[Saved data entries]
>>>>>
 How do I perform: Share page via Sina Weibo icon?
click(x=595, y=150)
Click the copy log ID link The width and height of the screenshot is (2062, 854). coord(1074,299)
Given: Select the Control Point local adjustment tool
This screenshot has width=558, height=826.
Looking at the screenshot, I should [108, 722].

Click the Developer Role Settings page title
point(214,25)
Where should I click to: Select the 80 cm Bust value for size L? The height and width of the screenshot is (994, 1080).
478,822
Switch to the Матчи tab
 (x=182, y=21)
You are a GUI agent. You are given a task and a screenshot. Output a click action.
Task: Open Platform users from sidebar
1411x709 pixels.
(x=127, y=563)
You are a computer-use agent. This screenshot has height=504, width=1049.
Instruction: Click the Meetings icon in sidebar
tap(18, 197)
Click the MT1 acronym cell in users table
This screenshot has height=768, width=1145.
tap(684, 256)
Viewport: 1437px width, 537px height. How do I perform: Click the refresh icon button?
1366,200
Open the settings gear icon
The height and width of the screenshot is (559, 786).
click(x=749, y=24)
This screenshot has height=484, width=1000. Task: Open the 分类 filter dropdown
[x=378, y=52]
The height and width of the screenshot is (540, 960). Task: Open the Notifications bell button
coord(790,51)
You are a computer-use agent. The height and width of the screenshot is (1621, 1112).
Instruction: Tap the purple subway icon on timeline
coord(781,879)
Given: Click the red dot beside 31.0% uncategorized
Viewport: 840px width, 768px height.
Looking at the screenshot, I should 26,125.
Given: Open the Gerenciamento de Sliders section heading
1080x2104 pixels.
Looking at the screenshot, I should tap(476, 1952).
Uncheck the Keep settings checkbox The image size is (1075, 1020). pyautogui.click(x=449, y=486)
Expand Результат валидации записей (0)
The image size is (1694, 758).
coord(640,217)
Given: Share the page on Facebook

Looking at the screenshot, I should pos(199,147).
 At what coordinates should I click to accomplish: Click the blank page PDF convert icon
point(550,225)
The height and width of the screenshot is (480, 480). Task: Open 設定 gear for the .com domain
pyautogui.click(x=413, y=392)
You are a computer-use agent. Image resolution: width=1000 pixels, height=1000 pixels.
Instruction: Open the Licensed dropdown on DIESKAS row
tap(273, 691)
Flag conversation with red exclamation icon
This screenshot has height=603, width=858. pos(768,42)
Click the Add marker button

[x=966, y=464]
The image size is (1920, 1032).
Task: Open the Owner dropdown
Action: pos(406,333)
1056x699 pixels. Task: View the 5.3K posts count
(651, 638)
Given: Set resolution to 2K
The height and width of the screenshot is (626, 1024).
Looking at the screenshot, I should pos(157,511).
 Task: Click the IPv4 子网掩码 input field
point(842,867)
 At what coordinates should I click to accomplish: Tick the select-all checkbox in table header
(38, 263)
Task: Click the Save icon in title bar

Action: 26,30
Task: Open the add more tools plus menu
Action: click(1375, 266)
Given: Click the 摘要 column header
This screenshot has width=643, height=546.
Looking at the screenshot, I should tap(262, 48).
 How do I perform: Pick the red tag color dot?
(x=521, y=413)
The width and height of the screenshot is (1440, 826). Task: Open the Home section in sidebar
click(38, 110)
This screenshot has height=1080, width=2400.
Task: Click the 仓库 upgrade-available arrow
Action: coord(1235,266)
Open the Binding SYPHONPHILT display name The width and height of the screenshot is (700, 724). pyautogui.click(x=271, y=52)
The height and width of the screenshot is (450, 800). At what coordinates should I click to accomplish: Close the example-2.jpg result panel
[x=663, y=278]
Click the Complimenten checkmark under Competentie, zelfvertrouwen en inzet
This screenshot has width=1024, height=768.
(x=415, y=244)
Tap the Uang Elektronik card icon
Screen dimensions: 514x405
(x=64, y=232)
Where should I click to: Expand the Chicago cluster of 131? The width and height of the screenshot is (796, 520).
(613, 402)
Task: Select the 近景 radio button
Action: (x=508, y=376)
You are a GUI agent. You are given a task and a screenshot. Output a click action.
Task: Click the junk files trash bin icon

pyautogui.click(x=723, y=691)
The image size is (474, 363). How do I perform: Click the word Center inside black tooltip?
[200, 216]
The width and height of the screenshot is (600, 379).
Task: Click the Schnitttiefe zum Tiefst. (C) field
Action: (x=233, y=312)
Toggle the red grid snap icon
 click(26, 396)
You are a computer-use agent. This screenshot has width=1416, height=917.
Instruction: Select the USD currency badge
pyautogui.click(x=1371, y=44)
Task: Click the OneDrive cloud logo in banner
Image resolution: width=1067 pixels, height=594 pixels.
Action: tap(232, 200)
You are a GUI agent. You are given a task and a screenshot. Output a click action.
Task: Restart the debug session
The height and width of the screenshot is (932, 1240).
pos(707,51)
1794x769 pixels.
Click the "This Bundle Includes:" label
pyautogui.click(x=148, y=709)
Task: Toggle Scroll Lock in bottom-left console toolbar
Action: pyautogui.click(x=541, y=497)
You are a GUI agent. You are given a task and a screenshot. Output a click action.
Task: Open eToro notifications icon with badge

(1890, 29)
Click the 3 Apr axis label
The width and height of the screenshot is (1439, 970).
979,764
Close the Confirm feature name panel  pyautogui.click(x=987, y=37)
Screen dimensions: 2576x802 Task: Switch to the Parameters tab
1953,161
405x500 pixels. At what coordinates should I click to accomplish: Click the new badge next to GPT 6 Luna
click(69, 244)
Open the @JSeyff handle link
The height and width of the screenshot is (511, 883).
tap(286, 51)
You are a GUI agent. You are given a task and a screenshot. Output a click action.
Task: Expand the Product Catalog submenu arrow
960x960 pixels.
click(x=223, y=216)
<<<<<
*Task details:* Give only the number of lines above that hold the string "name".

*Answer below:* 2